The coup of the covid-19 will deepen the dynamics: "Uncertainty, damage to labor markets, companies that will not survive, and more savings and less consumption ... None of these ingredients helps inflation," Segura remarks. Cayuela.
In short, there are a few years of low interest rates and prices: not deflation, but inflation much lower than what the rulers of monetary policy would like.
When it comes to inflation, economists tend to focus on the Phillips curve: the lower the unemployment, the higher the wages and the higher the inflation, and vice versa.
This relationship has ceased to be fulfilled in the years before the pandemic, as the Fed chief himself has just admitted: even a job market "at historically strong levels has not triggered a significant increase in inflation."
The curve has flattened and “the Fed is simply acknowledging the reality: if the Phillips curve continued to work, inflation would have risen in 2019, when unemployment was at historically low levels [in the US],” says Daniel Gros, of the
Nor in Germany - always fearful: the legacy of hyperinflation in Weimar times still weighs heavily on the collective imagination - is there a hint of recent connection between the two variables: with employment rates at record highs until just before the health crisis, the Inflation was still showing no sign of overheating.

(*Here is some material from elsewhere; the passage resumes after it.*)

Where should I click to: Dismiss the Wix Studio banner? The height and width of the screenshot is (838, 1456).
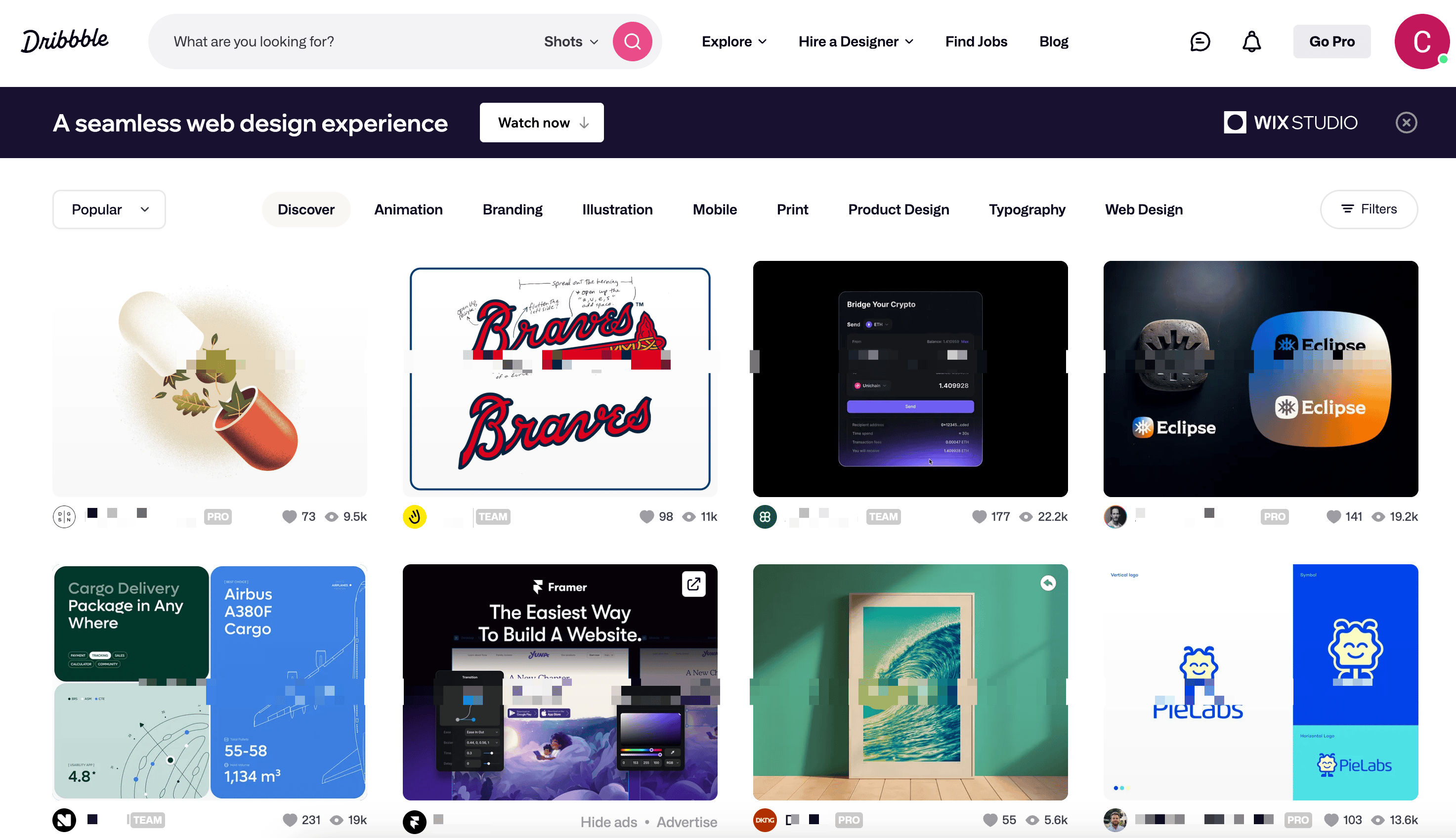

A similar path, although less evident than in the West, has taken prices in emerging countries.
The triple-digit inflation figures of just 30 years ago are history and the rise in prices has stalled: the present decade will end with an increase 10 times less than in the 1990s and significantly less than that of the first decade of the 2000s. There too, and with the usual exceptions — Venezuela, Argentina — inflation has gone off the map.
Cheap oil in recent years has played an obvious role - although the underlying metrics, which already exclude fluctuations in energy, point in the same direction.
The more than 100 dollars per barrel between 2011 and 2014 have become 40, with no great signs of a strong recovery in the near future.
But there are several structural reasons beyond crude.
The aging of the population and the greater aversion to risk that goes with it - the older we save, the more we save and the less we spend - takes a toll on prices: another lesson from the Japanese case, where prices have fallen in 10 of the last 20 years And the specter of deflation has reappeared on the scene with the economic scourge of the coronavirus.
“The declining demographics explain a very considerable part of the recent decline, especially in the euro zone.
It is something very difficult to change and that monetary policy cannot do much about, ”explains Daniela Ordóñez, an Oxford Economics analyst for Europe, who adds another long-term factor: much cheaper manufactured goods, in many cases imported from China. .
"It has been and is," she closes, "a race for lower prices, which has reduced the margins of European and American companies and has pushed down wages."
More reasons to think that inflation will remain at a low even when the crisis that was born from the pandemic can be considered resolved.